Industrial wind jobs: “The reality, as evidenced around the world, is that these jobs aren’t permanent and could not exist without extensive ongoing government subsidization”

From Reuters Environment Forum: Why subsidize the surfeit of wind turbines?

With an oversupply of wind turbines, why are governments subsidizing new manufacturing plants?

In recent years, China has ramped up its efforts to become a world leader in manufacturing and installation of wind turbines.

But the other side of the story is that China has also idled 40 percent of its industrial wind turbine manufacturing capacity as a result of oversupply and plummeting prices.

In Europe, the world’s largest turbine manufacturer, Vestas, announced a bond issue of 600 million euros ($807 million). This is the first bond issue in the company’s history and it was due to slow growth.

Even with an oversupply of manufacturing capacity, and falling prices for wind turbines, taxpayer-funded investment in wind turbine manufacturing by foreign companies in North America has been moving ahead with great fanfare.

In Canada, Ontario signed a $7 billion dollar deal with South Korea’s Samsung to manufacture industrial wind turbines and develop wind energy projects in the province — creating 4,000 jobs.

A Chinese and American business consortium announced plans to develop 1,000 jobs with the support of $450 million in taxpayer stimulus funds as part of recovery spending.

Vestas took the unusual step of announcing that it would consider building a manufacturing facility to build turbines for Ontario Trillium Power – a wind farm proponent without the necessary approvals to install turbines, or sell power into the grid.

Last year Vestas cited an oversupply of industrial wind turbines as justification for laying off 1,900 European wind turbine-manufacturing workers.

....................

SHORT EXERCISE A:
Change "unusual" to "rare" in the part of the wind turbine subsidy article that opens with "Vestas took the" and closes with "into the grid.", and give that part back.
SHORT EXERCISE B:
Carry the wind turbine subsidy article forward, starting after its last sentence.

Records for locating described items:
....................

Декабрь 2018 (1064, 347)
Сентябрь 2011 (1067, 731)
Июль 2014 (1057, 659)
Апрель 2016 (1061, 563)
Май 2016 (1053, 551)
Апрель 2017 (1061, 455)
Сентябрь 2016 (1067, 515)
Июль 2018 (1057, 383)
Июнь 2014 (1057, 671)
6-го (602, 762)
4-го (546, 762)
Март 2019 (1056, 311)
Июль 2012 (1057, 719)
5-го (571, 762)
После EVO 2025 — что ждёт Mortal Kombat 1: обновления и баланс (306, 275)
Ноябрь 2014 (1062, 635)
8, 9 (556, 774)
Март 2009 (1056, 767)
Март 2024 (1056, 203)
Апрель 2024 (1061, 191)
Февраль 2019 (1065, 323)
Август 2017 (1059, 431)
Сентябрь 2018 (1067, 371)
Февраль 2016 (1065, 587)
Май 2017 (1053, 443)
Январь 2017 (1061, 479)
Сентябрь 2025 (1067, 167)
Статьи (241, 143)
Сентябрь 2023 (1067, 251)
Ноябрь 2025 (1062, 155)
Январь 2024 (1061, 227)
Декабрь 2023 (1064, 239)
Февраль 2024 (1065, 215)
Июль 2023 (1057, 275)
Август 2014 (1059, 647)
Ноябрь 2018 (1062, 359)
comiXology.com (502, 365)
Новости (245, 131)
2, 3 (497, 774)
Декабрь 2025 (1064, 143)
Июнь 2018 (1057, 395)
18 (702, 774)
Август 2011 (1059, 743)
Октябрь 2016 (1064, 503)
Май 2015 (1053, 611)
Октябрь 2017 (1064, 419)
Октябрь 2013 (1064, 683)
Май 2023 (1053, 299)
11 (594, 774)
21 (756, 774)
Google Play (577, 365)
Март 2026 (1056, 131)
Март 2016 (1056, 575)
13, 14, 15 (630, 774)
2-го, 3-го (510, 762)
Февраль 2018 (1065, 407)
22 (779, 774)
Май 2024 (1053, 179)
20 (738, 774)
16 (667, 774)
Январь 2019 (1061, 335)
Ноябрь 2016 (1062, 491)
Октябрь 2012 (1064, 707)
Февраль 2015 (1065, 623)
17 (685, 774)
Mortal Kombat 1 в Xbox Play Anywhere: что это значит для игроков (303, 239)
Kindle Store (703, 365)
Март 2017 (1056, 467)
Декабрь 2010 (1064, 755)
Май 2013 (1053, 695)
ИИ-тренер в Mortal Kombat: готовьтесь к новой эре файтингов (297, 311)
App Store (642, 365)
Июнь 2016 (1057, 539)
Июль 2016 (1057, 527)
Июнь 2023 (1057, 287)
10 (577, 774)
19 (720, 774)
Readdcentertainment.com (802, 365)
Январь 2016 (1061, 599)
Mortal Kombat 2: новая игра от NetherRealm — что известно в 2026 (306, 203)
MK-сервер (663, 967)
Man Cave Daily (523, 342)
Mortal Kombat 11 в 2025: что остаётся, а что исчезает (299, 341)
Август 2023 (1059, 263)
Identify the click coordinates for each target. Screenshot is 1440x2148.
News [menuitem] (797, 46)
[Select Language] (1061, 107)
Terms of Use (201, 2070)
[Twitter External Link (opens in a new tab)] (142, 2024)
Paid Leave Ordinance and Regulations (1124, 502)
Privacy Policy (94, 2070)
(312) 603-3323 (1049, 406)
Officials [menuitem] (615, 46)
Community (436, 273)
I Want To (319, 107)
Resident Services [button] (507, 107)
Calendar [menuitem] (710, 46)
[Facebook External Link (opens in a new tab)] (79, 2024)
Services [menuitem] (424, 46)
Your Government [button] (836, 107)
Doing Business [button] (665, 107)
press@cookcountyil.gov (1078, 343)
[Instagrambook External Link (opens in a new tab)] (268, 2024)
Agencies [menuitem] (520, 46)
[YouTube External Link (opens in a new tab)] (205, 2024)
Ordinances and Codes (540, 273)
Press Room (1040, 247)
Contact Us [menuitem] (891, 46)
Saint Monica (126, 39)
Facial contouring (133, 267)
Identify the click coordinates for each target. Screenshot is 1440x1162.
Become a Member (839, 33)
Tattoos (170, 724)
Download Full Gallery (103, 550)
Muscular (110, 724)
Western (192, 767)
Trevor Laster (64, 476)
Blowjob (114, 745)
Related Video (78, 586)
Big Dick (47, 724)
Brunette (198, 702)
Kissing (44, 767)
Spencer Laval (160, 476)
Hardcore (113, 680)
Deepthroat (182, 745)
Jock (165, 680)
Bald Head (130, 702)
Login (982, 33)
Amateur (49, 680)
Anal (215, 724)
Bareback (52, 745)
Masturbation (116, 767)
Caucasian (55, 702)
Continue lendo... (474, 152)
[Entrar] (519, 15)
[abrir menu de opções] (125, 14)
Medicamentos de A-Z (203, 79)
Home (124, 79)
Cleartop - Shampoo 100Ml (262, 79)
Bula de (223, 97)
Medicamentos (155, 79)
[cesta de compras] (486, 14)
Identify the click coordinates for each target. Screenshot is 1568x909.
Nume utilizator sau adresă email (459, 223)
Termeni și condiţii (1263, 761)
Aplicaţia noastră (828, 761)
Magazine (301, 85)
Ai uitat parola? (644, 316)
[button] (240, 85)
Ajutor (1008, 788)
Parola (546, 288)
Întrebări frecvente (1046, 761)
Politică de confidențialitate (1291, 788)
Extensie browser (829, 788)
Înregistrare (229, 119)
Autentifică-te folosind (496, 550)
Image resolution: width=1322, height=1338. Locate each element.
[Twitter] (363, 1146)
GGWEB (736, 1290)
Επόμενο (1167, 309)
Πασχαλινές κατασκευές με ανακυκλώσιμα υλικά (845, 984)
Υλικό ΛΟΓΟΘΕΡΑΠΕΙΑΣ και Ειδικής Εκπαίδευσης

....................

TASK RESPONSE A:
Vestas took the rare step of announcing that it would consider building a manufacturing facility to build turbines for Ontario Trillium Power – a wind farm proponent without the necessary approvals to install turbines, or sell power into the grid.

TASK RESPONSE B:
China idling 40 percent of their wind turbine manufacturing capacity demonstrates the oversupply is severely impacting even the most competitive manufacturing market in the world.

Under normal circumstances, China’s competitive advantage should allow Chinese-manufactured turbines to meet the demands of the global market at the expense of less competitive jurisdictions.

But these procurement decisions are based on politics, not economics.

North American jurisdictions seeking “green” manufacturing jobs are selling the idea to voters as a means of developing a green manufacturing sector as part of an economic recovery.

The reality, as evidenced around the world, is that these jobs aren’t permanent and could not exist without extensive ongoing government subsidization and therefore involvement in the business decisions of this industry.

Until the industry addresses the oversupply and governments address ever growing subsidization rates, real turbine prices will continue to fall, oversupply will continue to grow and subsidization rates will move this industry even further from market principles other sectors follow.

The impact will be felt by jurisdictions that have embraced and financially supported the technology.

They will surely feel the pressure higher electricity prices place on traditional manufacturing sectors, and the eventual loss of these temporary jobs when the wind turbine manufacturer pulls out.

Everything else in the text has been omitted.